Bill that aids small business advances
WASHINGTON — Legislation to help startup companies raise capital by reducing some federal regulations won easy passage in the Senate on Thursday despite warnings from some Democrats that less government oversight would mean more abuse and scams.
President Barack Obama supports the measure, which stands to be one of the few bipartisan bills to pass Congress during this politically contentious election year.
Sen. Pat Toomey, R-Pa., a leading sponsor of the legislation, said it might be the most pro-growth measure that this body will consider, perhaps this whole year.
Democrats did manage to pass one amendment to increase investor protections, so the legislation will require another House vote. The House passed the measure — which originally was co-sponsored there by Rep.

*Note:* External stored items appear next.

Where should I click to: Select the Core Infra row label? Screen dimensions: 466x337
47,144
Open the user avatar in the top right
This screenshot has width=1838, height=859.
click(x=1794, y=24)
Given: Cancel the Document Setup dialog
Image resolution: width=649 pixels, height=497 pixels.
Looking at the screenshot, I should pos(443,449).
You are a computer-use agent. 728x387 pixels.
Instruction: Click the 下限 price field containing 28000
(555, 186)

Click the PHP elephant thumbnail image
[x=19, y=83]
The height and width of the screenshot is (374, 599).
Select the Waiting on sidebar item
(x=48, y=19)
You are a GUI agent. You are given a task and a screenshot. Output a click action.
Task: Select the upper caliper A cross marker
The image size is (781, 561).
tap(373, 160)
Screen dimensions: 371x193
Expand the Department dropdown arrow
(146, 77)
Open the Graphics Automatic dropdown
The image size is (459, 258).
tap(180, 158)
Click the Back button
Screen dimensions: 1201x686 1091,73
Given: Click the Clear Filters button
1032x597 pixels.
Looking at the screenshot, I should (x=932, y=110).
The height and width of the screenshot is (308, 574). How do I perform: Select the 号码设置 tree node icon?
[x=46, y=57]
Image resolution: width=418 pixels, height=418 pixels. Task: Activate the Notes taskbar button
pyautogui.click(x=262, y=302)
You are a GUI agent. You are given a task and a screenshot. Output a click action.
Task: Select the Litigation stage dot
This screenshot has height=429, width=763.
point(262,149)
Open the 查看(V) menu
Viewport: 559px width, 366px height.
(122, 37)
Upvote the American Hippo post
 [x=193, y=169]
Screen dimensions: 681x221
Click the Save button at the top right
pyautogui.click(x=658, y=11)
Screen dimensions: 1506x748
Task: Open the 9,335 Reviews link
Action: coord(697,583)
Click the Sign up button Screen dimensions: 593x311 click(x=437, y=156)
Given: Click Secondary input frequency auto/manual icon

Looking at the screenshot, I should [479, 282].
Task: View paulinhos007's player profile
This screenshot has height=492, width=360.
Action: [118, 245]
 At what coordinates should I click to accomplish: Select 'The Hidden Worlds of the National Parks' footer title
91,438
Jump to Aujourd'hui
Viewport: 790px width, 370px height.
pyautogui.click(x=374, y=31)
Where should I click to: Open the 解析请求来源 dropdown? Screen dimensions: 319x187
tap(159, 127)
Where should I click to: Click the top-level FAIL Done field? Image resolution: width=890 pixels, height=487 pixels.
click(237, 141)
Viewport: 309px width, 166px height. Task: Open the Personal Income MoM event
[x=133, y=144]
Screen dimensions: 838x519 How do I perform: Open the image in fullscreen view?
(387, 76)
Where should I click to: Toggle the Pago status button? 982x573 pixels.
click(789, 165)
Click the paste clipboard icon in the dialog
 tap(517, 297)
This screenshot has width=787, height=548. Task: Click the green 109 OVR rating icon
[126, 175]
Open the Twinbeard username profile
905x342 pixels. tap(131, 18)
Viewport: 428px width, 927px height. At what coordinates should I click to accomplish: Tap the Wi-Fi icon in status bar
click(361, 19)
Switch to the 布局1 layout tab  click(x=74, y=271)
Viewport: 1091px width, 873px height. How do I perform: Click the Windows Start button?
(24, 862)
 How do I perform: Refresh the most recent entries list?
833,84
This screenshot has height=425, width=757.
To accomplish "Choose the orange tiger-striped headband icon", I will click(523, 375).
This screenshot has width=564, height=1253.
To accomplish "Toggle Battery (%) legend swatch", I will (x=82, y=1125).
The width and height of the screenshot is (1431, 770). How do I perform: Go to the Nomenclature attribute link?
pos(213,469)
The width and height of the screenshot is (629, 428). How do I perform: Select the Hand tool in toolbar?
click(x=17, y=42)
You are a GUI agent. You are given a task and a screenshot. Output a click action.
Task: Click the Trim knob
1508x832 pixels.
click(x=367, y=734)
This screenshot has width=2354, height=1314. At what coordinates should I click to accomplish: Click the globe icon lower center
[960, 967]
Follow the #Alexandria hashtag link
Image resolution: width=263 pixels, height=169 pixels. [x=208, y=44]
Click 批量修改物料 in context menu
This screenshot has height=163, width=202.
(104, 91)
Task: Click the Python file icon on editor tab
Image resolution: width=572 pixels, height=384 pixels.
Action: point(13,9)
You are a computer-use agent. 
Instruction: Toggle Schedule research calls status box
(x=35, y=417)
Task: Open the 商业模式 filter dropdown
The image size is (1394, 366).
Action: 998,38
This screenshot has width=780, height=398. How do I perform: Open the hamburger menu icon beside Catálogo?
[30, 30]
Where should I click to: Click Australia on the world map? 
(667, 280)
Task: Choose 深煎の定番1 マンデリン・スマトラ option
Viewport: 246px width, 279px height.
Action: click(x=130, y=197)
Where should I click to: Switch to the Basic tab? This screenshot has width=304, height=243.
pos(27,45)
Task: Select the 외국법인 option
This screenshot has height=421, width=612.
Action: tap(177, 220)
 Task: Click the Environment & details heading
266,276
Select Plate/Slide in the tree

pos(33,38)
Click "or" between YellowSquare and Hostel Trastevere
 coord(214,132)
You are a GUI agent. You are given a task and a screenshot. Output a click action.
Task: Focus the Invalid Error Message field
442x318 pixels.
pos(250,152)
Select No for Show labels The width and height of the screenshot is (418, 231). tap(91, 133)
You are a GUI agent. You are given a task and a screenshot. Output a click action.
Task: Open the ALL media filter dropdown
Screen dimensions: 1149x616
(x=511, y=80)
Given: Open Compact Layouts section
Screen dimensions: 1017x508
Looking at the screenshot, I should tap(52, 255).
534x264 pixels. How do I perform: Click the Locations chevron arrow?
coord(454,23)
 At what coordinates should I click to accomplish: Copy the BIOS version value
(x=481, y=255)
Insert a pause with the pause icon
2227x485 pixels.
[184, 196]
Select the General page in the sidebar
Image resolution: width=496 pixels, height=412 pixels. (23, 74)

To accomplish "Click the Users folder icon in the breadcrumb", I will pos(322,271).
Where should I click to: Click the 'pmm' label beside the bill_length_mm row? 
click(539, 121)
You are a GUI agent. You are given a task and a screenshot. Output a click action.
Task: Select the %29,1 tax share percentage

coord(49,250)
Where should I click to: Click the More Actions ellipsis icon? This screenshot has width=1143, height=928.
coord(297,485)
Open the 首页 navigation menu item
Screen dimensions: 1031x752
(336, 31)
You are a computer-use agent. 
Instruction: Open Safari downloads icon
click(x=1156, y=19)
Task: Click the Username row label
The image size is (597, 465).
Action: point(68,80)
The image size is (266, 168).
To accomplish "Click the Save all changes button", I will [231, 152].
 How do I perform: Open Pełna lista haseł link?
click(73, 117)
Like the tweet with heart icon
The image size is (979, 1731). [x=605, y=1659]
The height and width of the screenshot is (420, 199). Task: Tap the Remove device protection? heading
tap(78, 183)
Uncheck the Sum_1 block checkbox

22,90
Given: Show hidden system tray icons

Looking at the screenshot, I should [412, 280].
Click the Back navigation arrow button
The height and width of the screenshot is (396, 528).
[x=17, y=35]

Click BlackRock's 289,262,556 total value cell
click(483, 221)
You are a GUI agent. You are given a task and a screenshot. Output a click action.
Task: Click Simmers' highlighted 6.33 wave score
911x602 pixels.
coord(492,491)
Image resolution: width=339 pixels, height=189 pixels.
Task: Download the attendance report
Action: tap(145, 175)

John Carney, D-Del. — two weeks ago on a 390-23 vote. The Senate vote was 73-26, with all the no votes coming from Democrats.
House Majority Leader Eric Cantor, R-Va., said he would schedule a House vote next week.
The legislation combines six smaller bills that change Securities and Exchange Commission rules so small businesses — defined as those with less than $1 billion in gross revenue — can attract investors and go public with less red tape and cost. It eases rules on advertising and permits startups to use the Internet and other social media to solicit a large number of small-scale investors.
The measure met resistance in the Senate after SEC Chairman Mary Schapiro and numerous consumer and investor groups expressed concerns that it dismantles some of the protections put in place after the Enron scandal and the excesses of the dot-com era. Senate Democrats demanded that investor protections be added to the bill.
The Democratic leadership decided to move ahead after deciding on two amendments that addressed some, but not all, of the investor protection concerns. That wasnt enough for some Democrats.
We are about to embark upon the most sweeping deregulatory effort and assault on investor protection in decades, Sen. Carl Levin, D-Mich., said.
The centerpiece of the bill is a measure to reduce costs for companies seeking to go public by phasing in over five years SEC regulations that apply to emerging growth companies.
The measure would remove SEC regulations preventing small businesses from using advertisements to solicit investors, raise from 500 to 2,000 the number of shareholders a company or community bank can have before it must register with the SEC and allow smaller companies to sell up to $50 million in shares, compared with $5 million now, without filing some SEC paperwork.
It also encourages the practice of crowdfunding, in which the Internet is used to raise capital from a large number of smaller investors.